Bedheim, Sch(l)afstall

Bedheim, Sch(l)afstall

Land Bau Kunst

Gute Architektur kommt aus der Stadt und findet man in der Stadt: Diesen Eindruck kann man gewinnen, wenn Baukultur vorrangig im urbanen Raum gesucht wird. Doch herausragende Architektur gibt es auch im ländlichen Raum. Immer öfter wandert der Blick der Fachwelt dorthin. Einfachheit, Ressourcenbewusstsein und Landschaftsbezüge sind die Maxime einer neuen Generation von Gestalter:innen, die Baukultur auf dem Land konsequent zeitgenössisch fortschreiben.

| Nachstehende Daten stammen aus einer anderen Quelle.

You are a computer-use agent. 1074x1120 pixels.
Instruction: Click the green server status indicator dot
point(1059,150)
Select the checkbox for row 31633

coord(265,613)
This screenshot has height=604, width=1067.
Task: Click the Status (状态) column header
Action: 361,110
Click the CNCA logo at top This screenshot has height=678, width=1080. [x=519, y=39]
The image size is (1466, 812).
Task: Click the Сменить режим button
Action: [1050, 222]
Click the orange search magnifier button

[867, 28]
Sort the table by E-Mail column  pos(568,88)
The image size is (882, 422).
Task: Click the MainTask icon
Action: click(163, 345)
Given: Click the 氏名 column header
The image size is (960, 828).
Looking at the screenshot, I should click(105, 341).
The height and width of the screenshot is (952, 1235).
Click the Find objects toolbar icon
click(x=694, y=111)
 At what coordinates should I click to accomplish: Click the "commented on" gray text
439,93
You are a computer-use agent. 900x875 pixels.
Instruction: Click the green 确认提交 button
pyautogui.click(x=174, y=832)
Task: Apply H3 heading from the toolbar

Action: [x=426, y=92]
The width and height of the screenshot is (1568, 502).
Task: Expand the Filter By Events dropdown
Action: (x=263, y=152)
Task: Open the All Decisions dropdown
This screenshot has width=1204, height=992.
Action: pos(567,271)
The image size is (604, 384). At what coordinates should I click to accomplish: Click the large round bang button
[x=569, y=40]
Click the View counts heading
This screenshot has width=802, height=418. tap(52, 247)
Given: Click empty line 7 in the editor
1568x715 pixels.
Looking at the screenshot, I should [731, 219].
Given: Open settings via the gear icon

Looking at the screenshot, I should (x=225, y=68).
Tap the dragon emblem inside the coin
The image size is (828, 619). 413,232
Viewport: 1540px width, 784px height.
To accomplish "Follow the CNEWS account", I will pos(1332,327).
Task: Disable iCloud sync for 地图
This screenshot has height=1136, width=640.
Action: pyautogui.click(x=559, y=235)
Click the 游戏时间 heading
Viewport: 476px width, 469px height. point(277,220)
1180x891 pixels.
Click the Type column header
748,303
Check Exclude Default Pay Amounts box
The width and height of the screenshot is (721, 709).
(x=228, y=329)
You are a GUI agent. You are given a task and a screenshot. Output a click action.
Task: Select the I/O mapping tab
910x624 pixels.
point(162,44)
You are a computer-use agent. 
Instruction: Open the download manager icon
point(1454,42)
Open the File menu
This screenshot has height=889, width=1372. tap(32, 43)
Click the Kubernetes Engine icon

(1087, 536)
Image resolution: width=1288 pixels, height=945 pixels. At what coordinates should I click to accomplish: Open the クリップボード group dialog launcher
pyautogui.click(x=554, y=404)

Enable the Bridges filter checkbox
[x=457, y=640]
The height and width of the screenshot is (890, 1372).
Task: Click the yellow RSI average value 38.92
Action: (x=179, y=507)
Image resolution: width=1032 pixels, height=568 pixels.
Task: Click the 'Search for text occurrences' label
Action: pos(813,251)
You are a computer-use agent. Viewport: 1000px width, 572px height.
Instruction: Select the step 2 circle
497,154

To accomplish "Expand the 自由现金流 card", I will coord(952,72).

Ein Paradebeispiel dieser neuen Avantgarde auf dem Land entdeckt man ganz im Süden Thüringens, in Bedheim.

Neben der Denkmalpflege sind die Kernthemen der Gruppe aus Architekt:innen, Künstler:innen und Handwerker:innen solidarische und soziale Landwirtschaft, Mietwohnungsbau auf dem Land und akademische Rückkopplung. Hand und Kopf sollen hier am Standort zusammenkommen.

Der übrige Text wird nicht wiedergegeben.